De Belfort me traje el infinito tedio y la tristeza del lugar, pero también la intriga ante la admiración de Benoliel.

Monte Hellman
Monte Hellman | Cedoc

A los 91 años murió Monte Hellman, cineasta inclasificable que dejó apenas un puñado de películas que recaudaron poco aunque, algunas veces, fueron estimadas por los críticos. Entre ellas sobresale Two-Lane Blacktop (1971), que alcanzó cierto estatuto de culto y por la que tengo un afecto particular, ligado a una pequeña historia. En 2002, cuando yo también tallaba en el circuito de festivales, me tocó ser jurado en el de Belfort, una fea ciudad francesa, alsaciana a medias y cercana a la frontera con Suiza. Recuerdo que la experiencia fue atroz: las películas se proyectaban en un mall aislado de la civilización en el que solo estaban inaugurados los cines, de modo que no había dónde tomar ni un café. Además, las funciones para el jurado eran interminables. Cuando salíamos de allí, después de un día entero de películas, no había un alma por la calle, era como una rémora de la ocupación alemana y un anticipo de las cuarentenas que vendrían. Mientras yo sufría cumpliendo con mis obligaciones, Flavia veía las películas de una sección paralela dedicada a la velocidad en el cine, curada por Bernard Benoliel, director del festival y cinéfilo exquisito. Entre ellas, había una que lo fascinaba y también fascinó a Flavia. Era justamente Two-Lane Blacktop, que en Francia se estrenó como Macadam à deux voies, en España como Carretera asfaltada en dos direcciones (literales estos españoles) y en América Latina como Carrera sin fin, un título inspirado que daba cuenta de la película en tres palabras. De Belfort me traje el infinito tedio y la tristeza del lugar, pero también la intriga ante la admiración de Benoliel y de Flavia por una película que sonaba mágica desde el nombre: Two Lane Blacktop. Díganme si no es una caricia al oído.

Aunque recién la vi años más tarde en video, sucumbí también a esta road movie lacónica, minimalista, despreocupada, en la que el cantante James Taylor y Dennis Wilson (baterista de los Beach Boys), que se dedican a correr carreras clandestinas en un auto destartalado, se encuentran en la Ruta 66 con Warren Oates, un personaje estrafalario que viaja en un poderoso GTO. Se desafían a una carrera en la que apuestan sus vehículos y también se disputan a la muy bella y muy lánguida Laurie Bird. En realidad, no pasa gran cosa: la banda de sonido incluye Me and Bobby McGee por Kris Kristofferson, Oates se cambia el pulóver en cada escena, la chica se va con un motociclista y la película termina de golpe, con la imagen de un fotograma que se quema, como si hubiera fallado el proyector de la sala (viejos tiempos del celuloide).

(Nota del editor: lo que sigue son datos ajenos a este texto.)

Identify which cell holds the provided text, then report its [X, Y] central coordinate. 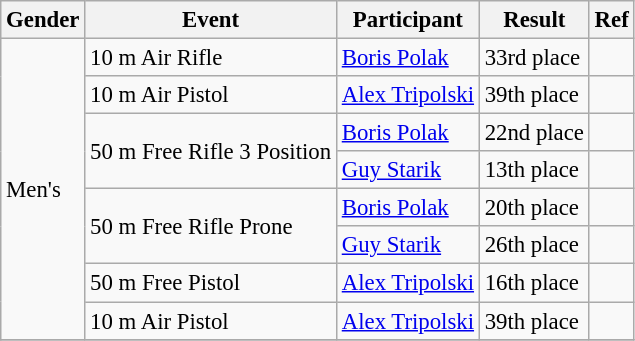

Two-Lane Blacktop es puro placer cinematográfico y el final me hizo pensar que Hellman identificaba la materialidad del cine con la vida misma. Algo parecido intentó en su última película, Road to Nowhere, un indescifrable y complejo thriller romántico que filmó a los 80 años después de una inactividad de veinte como director. Me gustó mucho y escribí tan bien de ella que recibí un mail del guionista, Steven Gaydos, en el que me felicitaba, no sé si por buenas o malas razones. Pero esa es de las pocas alegrías del crítico, una participación vicaria en el éxito ajeno. En este caso habría que decir que en el fracaso, que fue una inmerecida constante en la carrera de Monte Hellman.